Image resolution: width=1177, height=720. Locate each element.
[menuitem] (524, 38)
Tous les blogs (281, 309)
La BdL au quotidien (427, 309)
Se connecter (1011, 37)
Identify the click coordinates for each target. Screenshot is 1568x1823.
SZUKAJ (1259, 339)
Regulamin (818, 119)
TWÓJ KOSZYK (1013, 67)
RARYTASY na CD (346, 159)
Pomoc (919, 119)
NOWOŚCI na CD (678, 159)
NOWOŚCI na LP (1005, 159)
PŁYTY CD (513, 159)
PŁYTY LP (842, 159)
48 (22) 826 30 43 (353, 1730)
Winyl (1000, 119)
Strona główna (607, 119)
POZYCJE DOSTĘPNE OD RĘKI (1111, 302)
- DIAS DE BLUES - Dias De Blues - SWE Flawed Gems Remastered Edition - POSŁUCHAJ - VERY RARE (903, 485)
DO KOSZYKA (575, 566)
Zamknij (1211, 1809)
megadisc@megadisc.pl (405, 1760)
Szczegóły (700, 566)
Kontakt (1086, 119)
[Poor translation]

-.-.-

Reproduce all of the data above line for line, keeping every character unchanged.

## Problem solution
Image resolution: width=1177, height=720. Locate each element.
[menuitem] (524, 38)
Tous les blogs (281, 309)
La BdL au quotidien (427, 309)
Se connecter (1011, 37)
Identify the click coordinates for each target. Screenshot is 1568x1823.
SZUKAJ (1259, 339)
Regulamin (818, 119)
TWÓJ KOSZYK (1013, 67)
RARYTASY na CD (346, 159)
Pomoc (919, 119)
NOWOŚCI na CD (678, 159)
NOWOŚCI na LP (1005, 159)
PŁYTY CD (513, 159)
PŁYTY LP (842, 159)
48 (22) 826 30 43 (353, 1730)
Winyl (1000, 119)
Strona główna (607, 119)
POZYCJE DOSTĘPNE OD RĘKI (1111, 302)
- DIAS DE BLUES - Dias De Blues - SWE Flawed Gems Remastered Edition - POSŁUCHAJ - VERY RARE (903, 485)
DO KOSZYKA (575, 566)
Zamknij (1211, 1809)
megadisc@megadisc.pl (405, 1760)
Szczegóły (700, 566)
Kontakt (1086, 119)
[Poor translation]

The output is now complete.